Dalam tradisi masyarakat Cirebon, antara lain tercatat dalam Babad Klayan” (Hadisutjipto 1989; Arismunandar dan Pudjiastuti 1996:224), digambarkan perjalanan yang dilaluinya begitu berat, tak berapa lama ia sampai di Gunung Merapi. Di situ berdiam seorang pandita penganut aliran Budhaprawa (Syiwa Buddha)100 yang sangat luhung bernama Sang Hyang Danuwarsih. Sang Hyang Danuwarsih adalah putra dari Sang Danusetra, pendeta agung di pegunungan Dieng.
Setelah berdiam cukup lama, Walangsungsang diberi berbagai benda pusaka101 (Rais 1986:18-19), serta dinikahkan dengan putri Sang Pendeta yang bernama Nyai Indang Geulis atau Nyai Indang Ayu yang diam-diam telah lama menaruh hati pada putra Prabhu Siliwangi tersebut (Rais 1986:15; Atja 1986:32).
Sementara itu, tanpa sepengetahuan orang tua, Nyai Rara Santang menyusul kakandanya. Setelah sekian lama ia berjalan tanpa memperdulikan keselamatan jiwa dan raganya, tibalah ia di Gunung Tangkuban Perahu.’ Di tempat itu ia bertemu dengan Nyai Indang Sukati. Kepada wanita tua itu, ia menceritakan maksud dan tujuan perjalanannya. Nyai Indang Sukati memberi petunjuk agar hal tersebut ditanyakan kepada Ki Ajar Sakti di Argaliwung. Sebelum Nyai Rara Santang melanjutkan perjalanan, Nyai Indang Sukati memberinya sebuah baju azimat bernama Baju Hawa Mulia.102 Tiada berapa lama, ia bertemu dengan Ki Ajar Sakti103 yang memberikan petunjuk jika ingin menemukan Raden Walangsungsang hendaklah ia menuju arah timur-selatan, ia akan menemukan Sang Kakak di Gunung Merapi.

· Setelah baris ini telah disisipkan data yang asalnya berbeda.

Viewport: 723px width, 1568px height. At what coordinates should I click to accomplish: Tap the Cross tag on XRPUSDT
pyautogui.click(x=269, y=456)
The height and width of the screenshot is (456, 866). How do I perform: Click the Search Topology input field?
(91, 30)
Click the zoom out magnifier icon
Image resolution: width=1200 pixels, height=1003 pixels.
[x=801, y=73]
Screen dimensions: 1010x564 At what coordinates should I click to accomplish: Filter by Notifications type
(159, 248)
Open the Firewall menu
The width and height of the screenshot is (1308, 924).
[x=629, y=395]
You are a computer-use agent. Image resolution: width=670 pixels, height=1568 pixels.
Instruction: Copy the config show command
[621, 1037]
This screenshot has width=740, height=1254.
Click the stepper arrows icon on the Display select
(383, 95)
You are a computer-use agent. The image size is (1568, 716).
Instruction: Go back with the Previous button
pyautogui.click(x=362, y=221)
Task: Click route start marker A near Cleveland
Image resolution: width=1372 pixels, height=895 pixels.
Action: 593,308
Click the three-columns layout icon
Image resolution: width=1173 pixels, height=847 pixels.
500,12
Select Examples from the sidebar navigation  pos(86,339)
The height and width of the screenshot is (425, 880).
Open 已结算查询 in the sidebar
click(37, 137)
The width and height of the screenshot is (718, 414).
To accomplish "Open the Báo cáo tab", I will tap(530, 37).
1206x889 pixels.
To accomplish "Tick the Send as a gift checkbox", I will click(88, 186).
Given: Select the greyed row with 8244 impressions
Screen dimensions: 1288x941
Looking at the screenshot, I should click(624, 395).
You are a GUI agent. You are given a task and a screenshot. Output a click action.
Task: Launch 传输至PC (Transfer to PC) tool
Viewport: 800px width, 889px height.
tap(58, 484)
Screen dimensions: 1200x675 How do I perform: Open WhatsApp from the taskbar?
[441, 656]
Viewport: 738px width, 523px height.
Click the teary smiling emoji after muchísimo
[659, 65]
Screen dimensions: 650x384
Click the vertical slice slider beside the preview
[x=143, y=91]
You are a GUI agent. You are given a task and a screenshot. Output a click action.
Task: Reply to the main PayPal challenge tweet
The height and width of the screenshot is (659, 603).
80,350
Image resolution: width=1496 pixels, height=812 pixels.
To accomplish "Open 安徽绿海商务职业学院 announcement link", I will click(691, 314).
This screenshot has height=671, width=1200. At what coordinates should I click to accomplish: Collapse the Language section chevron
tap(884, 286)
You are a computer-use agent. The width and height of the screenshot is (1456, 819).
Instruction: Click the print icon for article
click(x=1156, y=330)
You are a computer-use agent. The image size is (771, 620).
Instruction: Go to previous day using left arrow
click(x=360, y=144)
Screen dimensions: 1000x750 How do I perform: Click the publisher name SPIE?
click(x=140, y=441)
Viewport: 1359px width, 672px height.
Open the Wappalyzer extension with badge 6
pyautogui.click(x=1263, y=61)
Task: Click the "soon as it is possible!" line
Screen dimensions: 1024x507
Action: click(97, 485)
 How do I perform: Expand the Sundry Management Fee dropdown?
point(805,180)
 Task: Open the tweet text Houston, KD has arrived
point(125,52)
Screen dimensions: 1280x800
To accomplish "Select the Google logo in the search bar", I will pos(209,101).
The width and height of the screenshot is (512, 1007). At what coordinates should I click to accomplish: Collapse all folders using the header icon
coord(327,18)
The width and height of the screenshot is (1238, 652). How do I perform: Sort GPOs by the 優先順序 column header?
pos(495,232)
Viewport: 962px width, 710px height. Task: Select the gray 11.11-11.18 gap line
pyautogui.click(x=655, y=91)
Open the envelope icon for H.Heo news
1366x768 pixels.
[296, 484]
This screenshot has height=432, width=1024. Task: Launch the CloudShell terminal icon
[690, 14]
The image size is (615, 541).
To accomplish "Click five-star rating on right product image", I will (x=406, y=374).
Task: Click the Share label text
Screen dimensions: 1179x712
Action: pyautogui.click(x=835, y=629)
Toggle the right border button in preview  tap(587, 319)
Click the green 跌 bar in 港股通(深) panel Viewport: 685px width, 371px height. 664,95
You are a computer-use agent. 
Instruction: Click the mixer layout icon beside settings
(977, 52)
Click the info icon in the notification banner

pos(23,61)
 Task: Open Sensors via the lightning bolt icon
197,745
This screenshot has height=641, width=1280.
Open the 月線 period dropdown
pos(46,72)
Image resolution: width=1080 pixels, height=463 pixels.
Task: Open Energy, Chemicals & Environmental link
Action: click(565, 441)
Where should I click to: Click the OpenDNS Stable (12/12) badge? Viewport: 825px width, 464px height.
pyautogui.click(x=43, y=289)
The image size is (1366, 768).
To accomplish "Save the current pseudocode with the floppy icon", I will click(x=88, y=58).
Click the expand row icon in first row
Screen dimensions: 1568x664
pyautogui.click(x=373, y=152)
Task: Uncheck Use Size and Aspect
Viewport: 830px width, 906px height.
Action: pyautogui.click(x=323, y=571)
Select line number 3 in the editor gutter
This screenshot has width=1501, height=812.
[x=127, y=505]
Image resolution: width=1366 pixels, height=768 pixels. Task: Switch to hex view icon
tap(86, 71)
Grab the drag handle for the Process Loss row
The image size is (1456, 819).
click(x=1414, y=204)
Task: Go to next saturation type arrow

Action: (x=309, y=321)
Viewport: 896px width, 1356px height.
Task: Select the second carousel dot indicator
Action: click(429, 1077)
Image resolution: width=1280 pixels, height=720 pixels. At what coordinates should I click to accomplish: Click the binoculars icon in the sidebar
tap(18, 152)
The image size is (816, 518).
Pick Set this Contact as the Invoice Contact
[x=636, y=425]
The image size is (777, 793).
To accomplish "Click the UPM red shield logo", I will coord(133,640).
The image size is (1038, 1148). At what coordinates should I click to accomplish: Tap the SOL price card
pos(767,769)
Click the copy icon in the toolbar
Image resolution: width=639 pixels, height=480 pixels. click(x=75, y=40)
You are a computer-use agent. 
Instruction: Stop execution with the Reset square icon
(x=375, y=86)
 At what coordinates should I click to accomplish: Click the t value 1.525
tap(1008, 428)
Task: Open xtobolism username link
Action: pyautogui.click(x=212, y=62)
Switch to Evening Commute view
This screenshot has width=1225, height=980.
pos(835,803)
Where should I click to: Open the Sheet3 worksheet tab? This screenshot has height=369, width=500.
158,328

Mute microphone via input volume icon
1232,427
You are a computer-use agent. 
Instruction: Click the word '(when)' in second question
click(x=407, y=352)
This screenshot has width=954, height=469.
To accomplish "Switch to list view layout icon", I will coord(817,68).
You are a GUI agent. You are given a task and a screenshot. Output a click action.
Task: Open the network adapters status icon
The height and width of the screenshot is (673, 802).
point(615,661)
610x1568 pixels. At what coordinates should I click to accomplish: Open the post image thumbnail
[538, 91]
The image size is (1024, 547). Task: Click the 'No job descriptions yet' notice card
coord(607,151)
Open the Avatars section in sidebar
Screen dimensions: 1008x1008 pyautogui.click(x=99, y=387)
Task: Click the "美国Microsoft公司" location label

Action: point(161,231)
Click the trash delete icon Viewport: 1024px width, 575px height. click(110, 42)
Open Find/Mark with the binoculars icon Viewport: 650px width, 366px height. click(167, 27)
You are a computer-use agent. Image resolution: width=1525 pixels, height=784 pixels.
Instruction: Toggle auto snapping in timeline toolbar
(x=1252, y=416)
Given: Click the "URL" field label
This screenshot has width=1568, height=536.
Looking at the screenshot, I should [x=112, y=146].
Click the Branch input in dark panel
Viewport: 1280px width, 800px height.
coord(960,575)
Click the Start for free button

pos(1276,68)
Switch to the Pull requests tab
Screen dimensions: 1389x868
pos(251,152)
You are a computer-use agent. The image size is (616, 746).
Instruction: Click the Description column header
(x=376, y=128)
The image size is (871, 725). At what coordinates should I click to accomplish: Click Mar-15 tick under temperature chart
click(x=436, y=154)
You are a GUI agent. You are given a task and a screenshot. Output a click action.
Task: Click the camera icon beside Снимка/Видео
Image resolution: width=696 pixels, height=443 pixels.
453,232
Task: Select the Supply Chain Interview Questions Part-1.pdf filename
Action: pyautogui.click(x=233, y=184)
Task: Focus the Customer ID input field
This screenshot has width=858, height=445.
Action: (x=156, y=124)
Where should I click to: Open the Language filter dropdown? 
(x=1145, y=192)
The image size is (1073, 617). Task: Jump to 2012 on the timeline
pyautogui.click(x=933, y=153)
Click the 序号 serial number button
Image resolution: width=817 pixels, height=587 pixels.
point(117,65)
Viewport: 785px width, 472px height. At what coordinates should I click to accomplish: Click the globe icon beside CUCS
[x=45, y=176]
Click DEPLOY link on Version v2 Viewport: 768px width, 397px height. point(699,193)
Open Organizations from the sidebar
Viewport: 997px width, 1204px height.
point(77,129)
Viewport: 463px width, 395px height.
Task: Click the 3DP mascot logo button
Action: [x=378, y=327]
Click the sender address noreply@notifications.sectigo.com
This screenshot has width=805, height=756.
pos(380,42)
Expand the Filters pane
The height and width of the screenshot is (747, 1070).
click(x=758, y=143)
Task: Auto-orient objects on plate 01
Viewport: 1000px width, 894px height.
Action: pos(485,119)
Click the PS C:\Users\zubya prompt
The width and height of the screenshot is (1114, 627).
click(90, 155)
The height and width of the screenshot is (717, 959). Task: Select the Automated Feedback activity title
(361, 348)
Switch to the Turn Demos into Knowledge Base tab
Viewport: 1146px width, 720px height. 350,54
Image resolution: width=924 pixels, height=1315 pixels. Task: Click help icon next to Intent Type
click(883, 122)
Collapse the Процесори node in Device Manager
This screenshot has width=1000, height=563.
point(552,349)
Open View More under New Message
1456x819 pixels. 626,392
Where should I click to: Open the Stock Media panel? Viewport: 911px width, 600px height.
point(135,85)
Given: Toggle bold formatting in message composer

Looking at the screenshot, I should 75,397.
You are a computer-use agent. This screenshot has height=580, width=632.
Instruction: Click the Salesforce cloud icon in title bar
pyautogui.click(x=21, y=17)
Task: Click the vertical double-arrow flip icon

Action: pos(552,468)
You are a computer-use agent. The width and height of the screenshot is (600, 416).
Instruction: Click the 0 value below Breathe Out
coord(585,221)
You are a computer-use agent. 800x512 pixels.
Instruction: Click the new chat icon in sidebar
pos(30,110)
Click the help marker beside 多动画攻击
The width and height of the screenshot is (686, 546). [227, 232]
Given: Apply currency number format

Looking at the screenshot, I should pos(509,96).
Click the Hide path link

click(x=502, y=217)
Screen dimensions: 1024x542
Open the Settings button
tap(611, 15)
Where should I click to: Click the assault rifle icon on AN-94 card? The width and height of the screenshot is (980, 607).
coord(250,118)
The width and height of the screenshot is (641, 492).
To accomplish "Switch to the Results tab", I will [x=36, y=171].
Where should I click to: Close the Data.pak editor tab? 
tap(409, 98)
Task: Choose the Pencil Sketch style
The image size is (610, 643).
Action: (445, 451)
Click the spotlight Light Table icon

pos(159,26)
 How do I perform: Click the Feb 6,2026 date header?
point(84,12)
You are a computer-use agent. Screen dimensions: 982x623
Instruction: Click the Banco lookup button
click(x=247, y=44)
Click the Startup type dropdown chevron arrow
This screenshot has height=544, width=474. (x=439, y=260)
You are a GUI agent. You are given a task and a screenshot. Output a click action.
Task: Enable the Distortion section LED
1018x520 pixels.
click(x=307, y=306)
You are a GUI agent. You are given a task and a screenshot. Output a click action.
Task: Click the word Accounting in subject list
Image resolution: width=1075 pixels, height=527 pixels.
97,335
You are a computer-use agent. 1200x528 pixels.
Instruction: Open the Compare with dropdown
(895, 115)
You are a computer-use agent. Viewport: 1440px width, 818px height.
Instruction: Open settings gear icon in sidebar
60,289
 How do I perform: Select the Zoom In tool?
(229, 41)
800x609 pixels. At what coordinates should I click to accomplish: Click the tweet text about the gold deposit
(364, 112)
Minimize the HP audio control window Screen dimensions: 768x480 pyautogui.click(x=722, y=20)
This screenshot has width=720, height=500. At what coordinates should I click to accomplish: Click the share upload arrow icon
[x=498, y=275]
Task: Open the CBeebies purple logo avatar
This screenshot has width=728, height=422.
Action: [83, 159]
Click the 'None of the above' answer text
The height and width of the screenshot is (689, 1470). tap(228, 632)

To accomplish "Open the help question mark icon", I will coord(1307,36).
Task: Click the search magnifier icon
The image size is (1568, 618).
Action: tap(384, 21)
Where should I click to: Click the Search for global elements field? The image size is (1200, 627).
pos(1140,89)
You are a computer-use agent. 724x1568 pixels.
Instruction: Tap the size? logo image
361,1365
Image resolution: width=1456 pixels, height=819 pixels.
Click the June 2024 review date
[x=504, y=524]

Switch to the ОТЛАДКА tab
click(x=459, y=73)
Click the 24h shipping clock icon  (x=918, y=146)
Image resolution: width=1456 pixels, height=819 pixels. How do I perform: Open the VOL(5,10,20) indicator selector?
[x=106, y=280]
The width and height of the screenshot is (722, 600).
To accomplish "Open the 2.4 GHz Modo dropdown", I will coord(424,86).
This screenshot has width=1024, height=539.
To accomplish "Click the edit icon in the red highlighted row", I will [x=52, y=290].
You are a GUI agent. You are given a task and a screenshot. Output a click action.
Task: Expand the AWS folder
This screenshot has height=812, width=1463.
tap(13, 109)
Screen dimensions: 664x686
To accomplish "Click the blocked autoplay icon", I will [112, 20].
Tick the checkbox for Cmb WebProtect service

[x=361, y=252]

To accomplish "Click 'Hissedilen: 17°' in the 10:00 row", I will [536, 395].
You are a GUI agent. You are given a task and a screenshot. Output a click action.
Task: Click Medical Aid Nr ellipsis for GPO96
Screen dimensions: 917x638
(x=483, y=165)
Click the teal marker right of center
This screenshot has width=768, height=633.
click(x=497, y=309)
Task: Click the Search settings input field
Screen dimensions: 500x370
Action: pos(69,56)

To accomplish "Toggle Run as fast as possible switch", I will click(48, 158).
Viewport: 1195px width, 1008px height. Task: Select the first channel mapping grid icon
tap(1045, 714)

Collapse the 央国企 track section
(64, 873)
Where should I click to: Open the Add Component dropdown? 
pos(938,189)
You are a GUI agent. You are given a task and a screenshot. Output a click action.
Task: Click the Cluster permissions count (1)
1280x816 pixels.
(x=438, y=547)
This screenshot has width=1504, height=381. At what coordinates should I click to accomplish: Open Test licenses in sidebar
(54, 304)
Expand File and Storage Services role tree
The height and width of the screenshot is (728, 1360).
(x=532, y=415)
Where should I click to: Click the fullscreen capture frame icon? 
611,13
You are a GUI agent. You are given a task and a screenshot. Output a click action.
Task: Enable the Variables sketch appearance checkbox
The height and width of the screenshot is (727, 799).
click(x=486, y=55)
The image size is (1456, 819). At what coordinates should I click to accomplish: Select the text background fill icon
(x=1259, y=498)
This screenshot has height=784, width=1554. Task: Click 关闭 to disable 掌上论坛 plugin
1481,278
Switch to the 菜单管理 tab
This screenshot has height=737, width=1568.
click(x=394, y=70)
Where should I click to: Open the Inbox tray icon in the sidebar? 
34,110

Tanpa terasa tibalah Nyai Rara Santang di tempat yang dituju, tempat kakaknya berada, kedatangannya diterima dengan baik oleh Raden Walangsungsang, Sang Hyang Danuwarsih memberi saran agar untuk sementara tinggal di situ. Selanjutnya Sang Hyang Danuwarsih menyarankan agar ke dua putra-putri Prabhu Siliwangi untuk meminta petunjuk kepada Sang Hyang Nago di Gunung Numbang. Maka berangkatlah kedua kakak-beradik ke Gunung Ciangkui disertai istri Pangeran Walangsungsang, Nyai Indang Geulis.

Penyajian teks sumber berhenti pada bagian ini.